### Records from a collection
***
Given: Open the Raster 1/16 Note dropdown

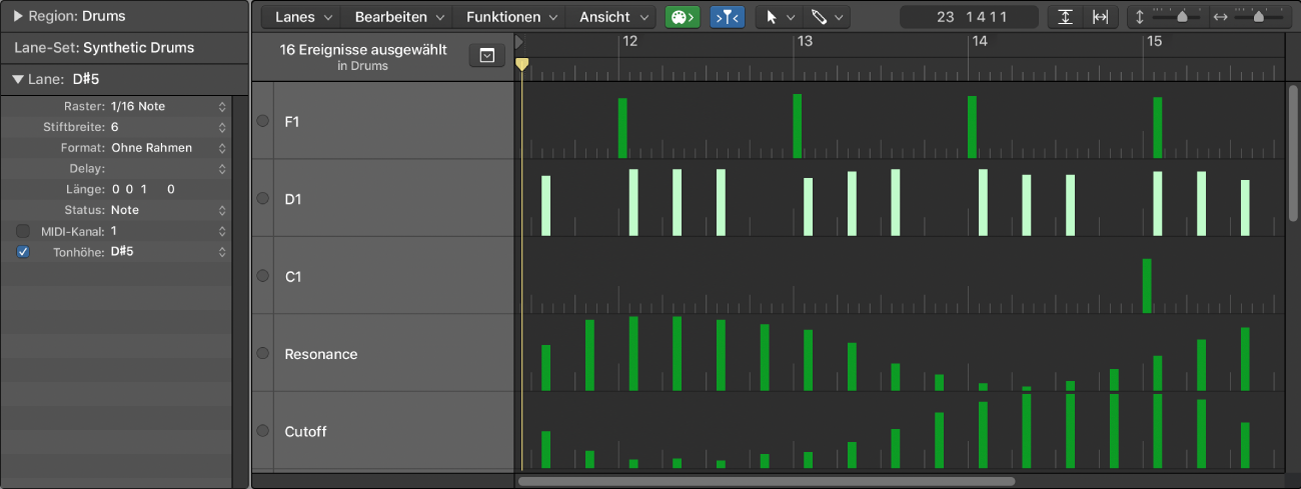Looking at the screenshot, I should 168,106.

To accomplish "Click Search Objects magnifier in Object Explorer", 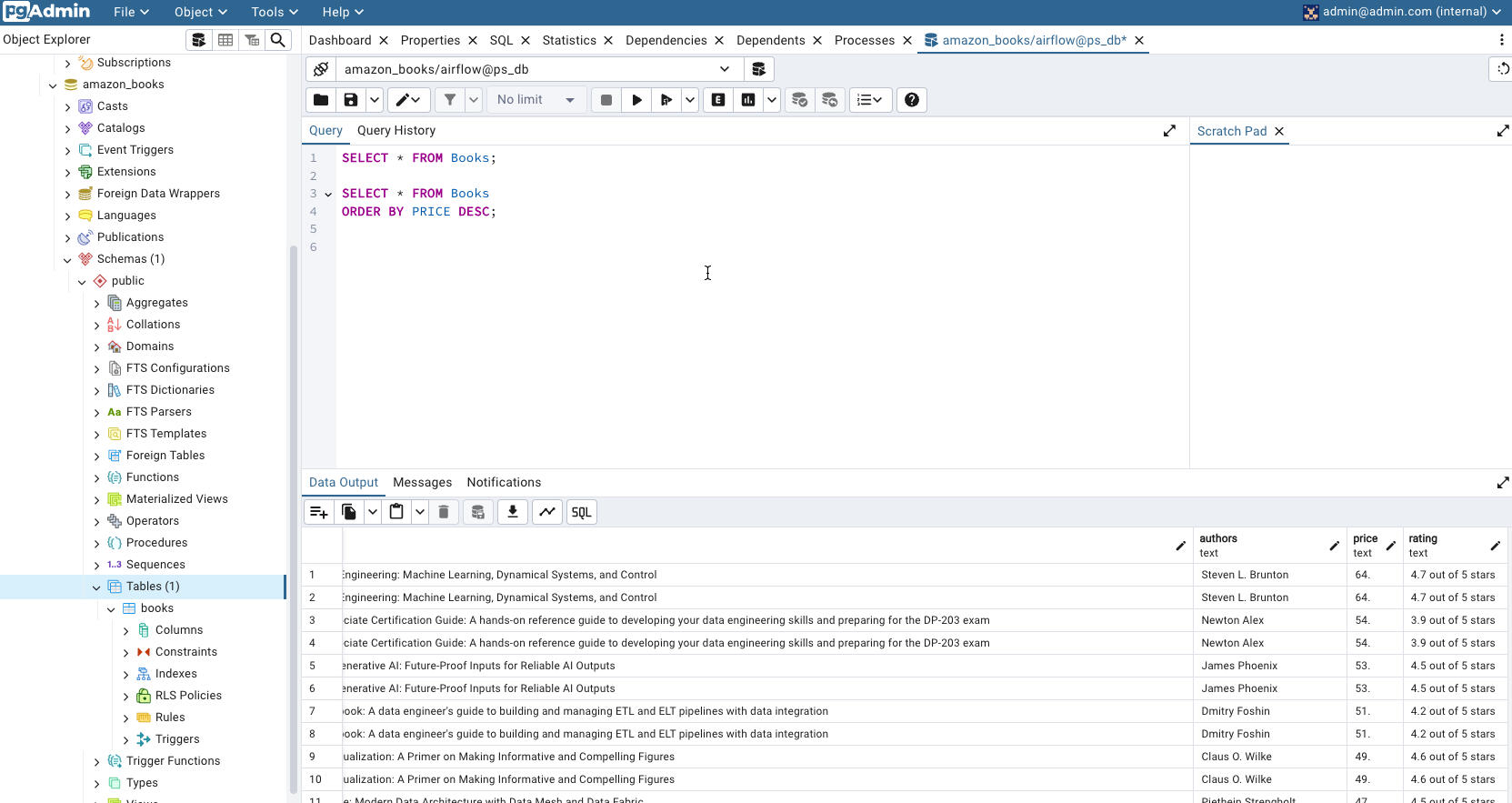I will pos(278,40).
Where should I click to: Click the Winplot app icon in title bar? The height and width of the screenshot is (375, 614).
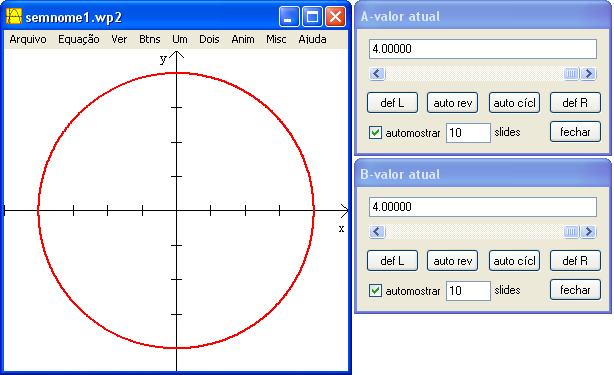point(14,16)
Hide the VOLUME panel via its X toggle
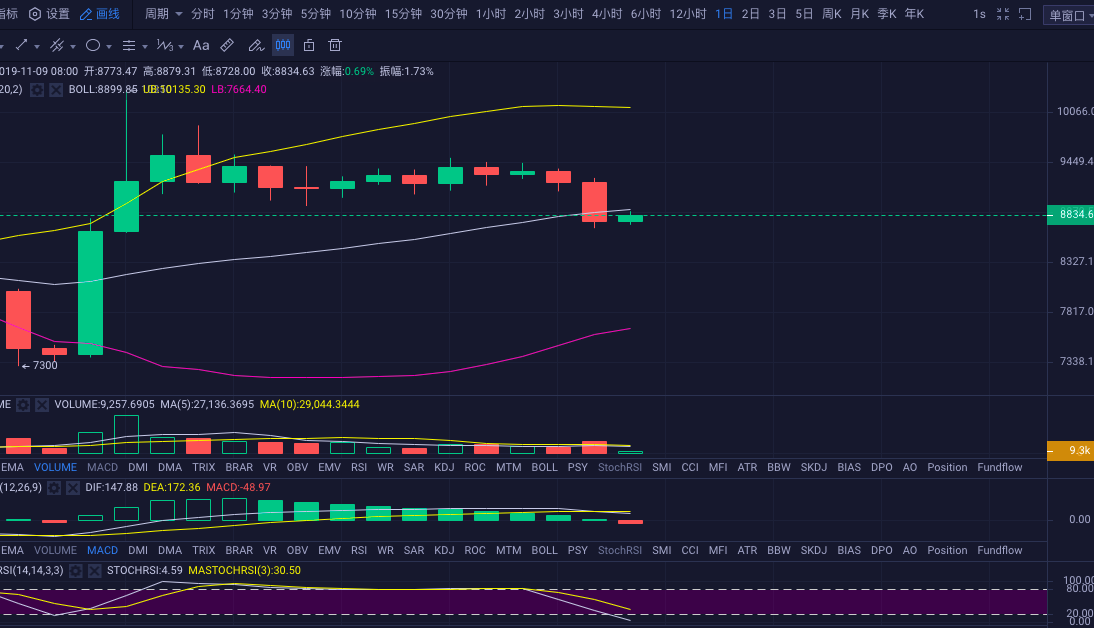Viewport: 1094px width, 628px height. 41,405
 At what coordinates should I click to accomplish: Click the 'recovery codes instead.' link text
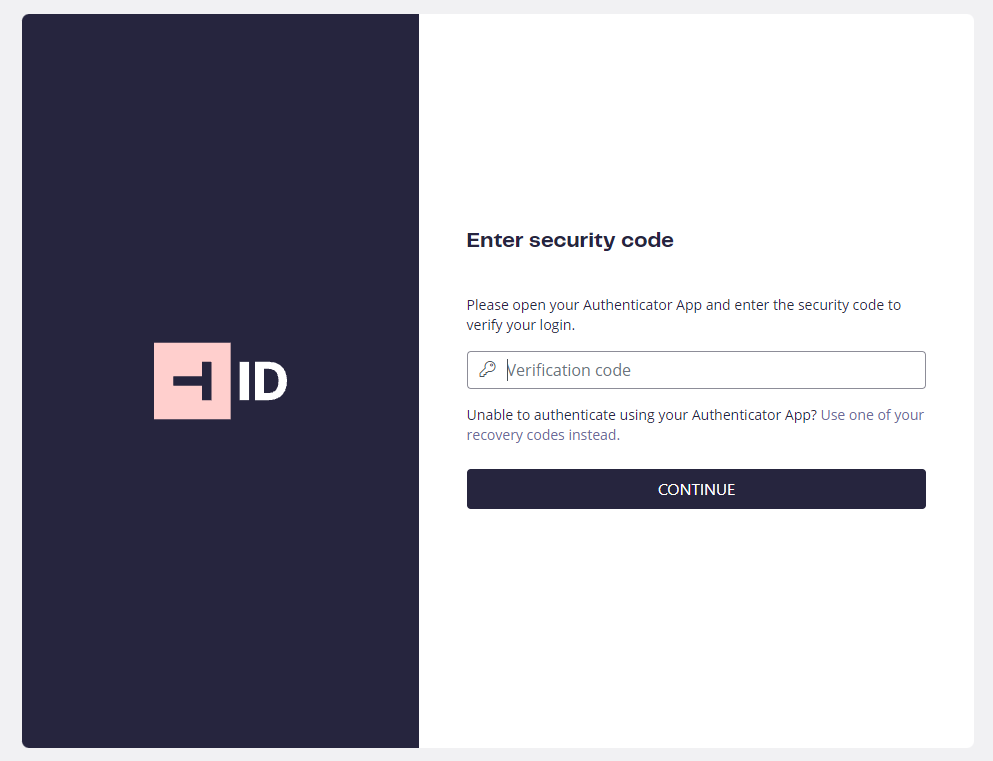[x=543, y=435]
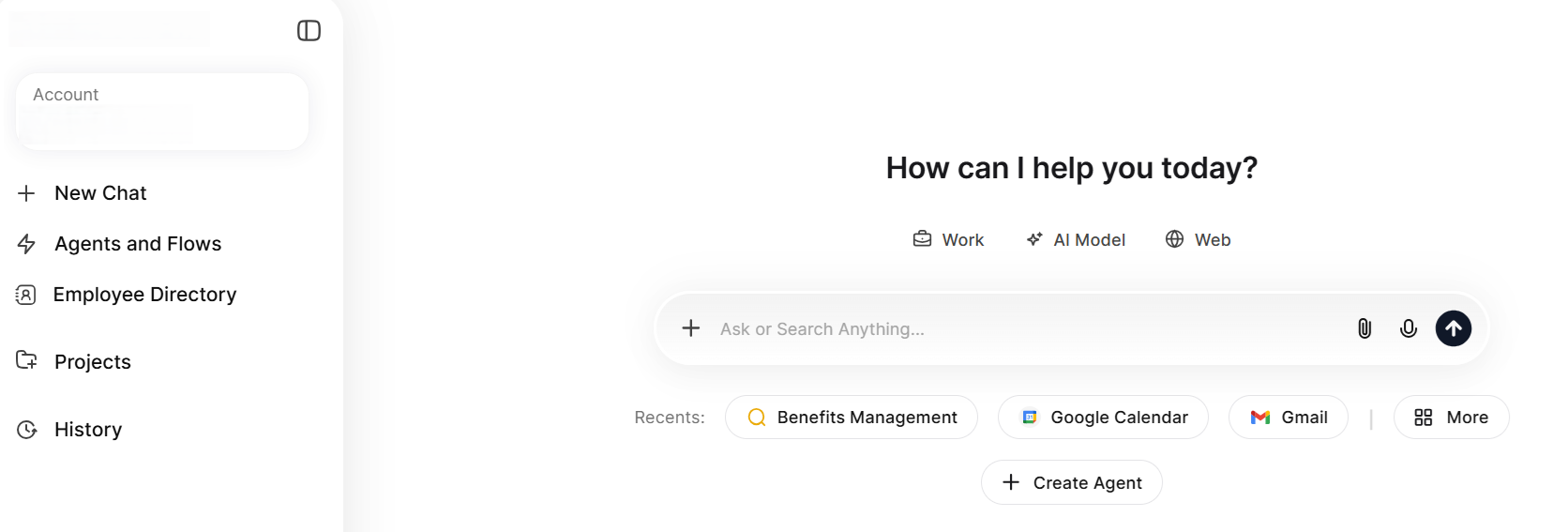The image size is (1568, 532).
Task: Open the Gmail recent shortcut
Action: point(1289,418)
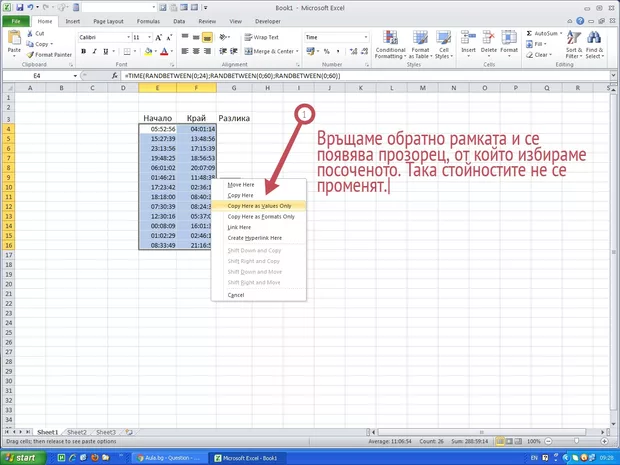Click the Cell Styles icon
Image resolution: width=620 pixels, height=465 pixels.
[x=443, y=40]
***
### EXERCISE OBJECTIVE
Exactly the lines from the one with "At what coordinates" through the end of the records are to be repeated, both ends included, and pictures are to be omitted.

### REPLY TO THE TASK
 At what coordinates should I click to accomplish: Click the 'recovery codes instead.' link text
[x=543, y=435]
The image size is (1568, 532).
Task: Open the Gmail recent shortcut
Action: point(1289,418)
Click the Cell Styles icon
Image resolution: width=620 pixels, height=465 pixels.
[x=443, y=40]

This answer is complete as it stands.